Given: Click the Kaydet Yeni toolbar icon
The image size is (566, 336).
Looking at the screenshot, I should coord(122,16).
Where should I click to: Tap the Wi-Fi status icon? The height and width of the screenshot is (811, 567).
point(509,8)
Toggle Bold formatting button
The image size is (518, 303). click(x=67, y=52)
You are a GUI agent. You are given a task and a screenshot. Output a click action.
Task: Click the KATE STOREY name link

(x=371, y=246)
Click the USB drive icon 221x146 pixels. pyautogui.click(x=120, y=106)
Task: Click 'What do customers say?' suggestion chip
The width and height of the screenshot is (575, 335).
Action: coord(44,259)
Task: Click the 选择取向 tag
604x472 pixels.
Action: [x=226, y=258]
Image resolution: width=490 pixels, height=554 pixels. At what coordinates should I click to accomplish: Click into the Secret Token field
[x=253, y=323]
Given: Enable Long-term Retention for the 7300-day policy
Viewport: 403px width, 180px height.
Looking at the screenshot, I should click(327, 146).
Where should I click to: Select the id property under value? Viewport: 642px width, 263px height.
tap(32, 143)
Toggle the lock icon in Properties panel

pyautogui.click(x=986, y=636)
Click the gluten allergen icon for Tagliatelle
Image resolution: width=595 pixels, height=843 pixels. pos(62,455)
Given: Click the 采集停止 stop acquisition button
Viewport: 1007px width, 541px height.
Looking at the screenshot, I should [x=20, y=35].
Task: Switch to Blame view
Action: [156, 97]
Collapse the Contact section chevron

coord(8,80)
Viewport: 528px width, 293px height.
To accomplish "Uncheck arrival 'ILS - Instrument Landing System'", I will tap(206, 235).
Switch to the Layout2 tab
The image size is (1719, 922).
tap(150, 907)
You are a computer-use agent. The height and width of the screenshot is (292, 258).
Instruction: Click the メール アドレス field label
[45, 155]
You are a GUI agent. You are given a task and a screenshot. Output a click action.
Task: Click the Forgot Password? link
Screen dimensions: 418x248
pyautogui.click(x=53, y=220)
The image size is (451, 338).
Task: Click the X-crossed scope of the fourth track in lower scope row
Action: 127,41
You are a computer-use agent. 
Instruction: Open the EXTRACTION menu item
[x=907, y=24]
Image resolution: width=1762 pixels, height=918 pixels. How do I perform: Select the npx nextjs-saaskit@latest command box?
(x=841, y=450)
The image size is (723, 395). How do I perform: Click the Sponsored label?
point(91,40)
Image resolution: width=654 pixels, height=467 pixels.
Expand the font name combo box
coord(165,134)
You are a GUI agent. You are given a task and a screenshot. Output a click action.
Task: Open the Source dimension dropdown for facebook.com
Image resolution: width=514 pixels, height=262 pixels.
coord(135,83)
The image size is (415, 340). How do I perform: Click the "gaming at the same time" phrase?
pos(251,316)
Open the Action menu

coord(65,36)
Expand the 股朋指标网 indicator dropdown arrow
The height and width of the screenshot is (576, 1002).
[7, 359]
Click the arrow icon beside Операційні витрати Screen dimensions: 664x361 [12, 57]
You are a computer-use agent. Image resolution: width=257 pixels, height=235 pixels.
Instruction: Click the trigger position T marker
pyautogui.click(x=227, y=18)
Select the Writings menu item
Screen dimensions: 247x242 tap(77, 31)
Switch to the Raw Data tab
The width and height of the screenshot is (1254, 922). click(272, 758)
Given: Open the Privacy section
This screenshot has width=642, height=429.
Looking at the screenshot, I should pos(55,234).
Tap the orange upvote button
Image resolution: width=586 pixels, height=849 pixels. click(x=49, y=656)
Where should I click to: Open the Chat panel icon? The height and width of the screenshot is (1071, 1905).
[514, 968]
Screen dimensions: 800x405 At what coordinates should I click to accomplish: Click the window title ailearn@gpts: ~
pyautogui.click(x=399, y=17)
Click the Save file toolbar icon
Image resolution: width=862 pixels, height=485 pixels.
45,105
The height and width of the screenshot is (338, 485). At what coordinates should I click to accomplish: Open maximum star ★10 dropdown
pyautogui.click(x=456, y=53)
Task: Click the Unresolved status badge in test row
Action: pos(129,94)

··········

## WHAT THE EXERCISE ASKS
Could you write out the full data verbatim?

## FINAL ANSWER
Given: Click the Kaydet Yeni toolbar icon
The image size is (566, 336).
Looking at the screenshot, I should coord(122,16).
Where should I click to: Tap the Wi-Fi status icon? The height and width of the screenshot is (811, 567).
point(509,8)
Toggle Bold formatting button
The image size is (518, 303). click(x=67, y=52)
You are a GUI agent. You are given a task and a screenshot. Output a click action.
Task: Click the KATE STOREY name link

(x=371, y=246)
Click the USB drive icon 221x146 pixels. pyautogui.click(x=120, y=106)
Task: Click 'What do customers say?' suggestion chip
The width and height of the screenshot is (575, 335).
Action: coord(44,259)
Task: Click the 选择取向 tag
604x472 pixels.
Action: [x=226, y=258]
Image resolution: width=490 pixels, height=554 pixels. At what coordinates should I click to accomplish: Click into the Secret Token field
[x=253, y=323]
Given: Enable Long-term Retention for the 7300-day policy
Viewport: 403px width, 180px height.
Looking at the screenshot, I should click(327, 146).
Where should I click to: Select the id property under value? Viewport: 642px width, 263px height.
tap(32, 143)
Toggle the lock icon in Properties panel

pyautogui.click(x=986, y=636)
Click the gluten allergen icon for Tagliatelle
Image resolution: width=595 pixels, height=843 pixels. pos(62,455)
Given: Click the 采集停止 stop acquisition button
Viewport: 1007px width, 541px height.
Looking at the screenshot, I should [x=20, y=35].
Task: Switch to Blame view
Action: [156, 97]
Collapse the Contact section chevron

coord(8,80)
Viewport: 528px width, 293px height.
To accomplish "Uncheck arrival 'ILS - Instrument Landing System'", I will tap(206, 235).
Switch to the Layout2 tab
The image size is (1719, 922).
tap(150, 907)
You are a computer-use agent. The height and width of the screenshot is (292, 258).
Instruction: Click the メール アドレス field label
[45, 155]
You are a GUI agent. You are given a task and a screenshot. Output a click action.
Task: Click the Forgot Password? link
Screen dimensions: 418x248
pyautogui.click(x=53, y=220)
The image size is (451, 338).
Task: Click the X-crossed scope of the fourth track in lower scope row
Action: 127,41
You are a computer-use agent. 
Instruction: Open the EXTRACTION menu item
[x=907, y=24]
Image resolution: width=1762 pixels, height=918 pixels. How do I perform: Select the npx nextjs-saaskit@latest command box?
(x=841, y=450)
The image size is (723, 395). How do I perform: Click the Sponsored label?
point(91,40)
Image resolution: width=654 pixels, height=467 pixels.
Expand the font name combo box
coord(165,134)
You are a GUI agent. You are given a task and a screenshot. Output a click action.
Task: Open the Source dimension dropdown for facebook.com
Image resolution: width=514 pixels, height=262 pixels.
coord(135,83)
The image size is (415, 340). How do I perform: Click the "gaming at the same time" phrase?
pos(251,316)
Open the Action menu

coord(65,36)
Expand the 股朋指标网 indicator dropdown arrow
The height and width of the screenshot is (576, 1002).
[7, 359]
Click the arrow icon beside Операційні витрати Screen dimensions: 664x361 [12, 57]
You are a computer-use agent. Image resolution: width=257 pixels, height=235 pixels.
Instruction: Click the trigger position T marker
pyautogui.click(x=227, y=18)
Select the Writings menu item
Screen dimensions: 247x242 tap(77, 31)
Switch to the Raw Data tab
The width and height of the screenshot is (1254, 922). click(272, 758)
Given: Open the Privacy section
This screenshot has width=642, height=429.
Looking at the screenshot, I should pos(55,234).
Tap the orange upvote button
Image resolution: width=586 pixels, height=849 pixels. click(x=49, y=656)
Where should I click to: Open the Chat panel icon? The height and width of the screenshot is (1071, 1905).
[514, 968]
Screen dimensions: 800x405 At what coordinates should I click to accomplish: Click the window title ailearn@gpts: ~
pyautogui.click(x=399, y=17)
Click the Save file toolbar icon
Image resolution: width=862 pixels, height=485 pixels.
45,105
The height and width of the screenshot is (338, 485). At what coordinates should I click to accomplish: Open maximum star ★10 dropdown
pyautogui.click(x=456, y=53)
Task: Click the Unresolved status badge in test row
Action: pos(129,94)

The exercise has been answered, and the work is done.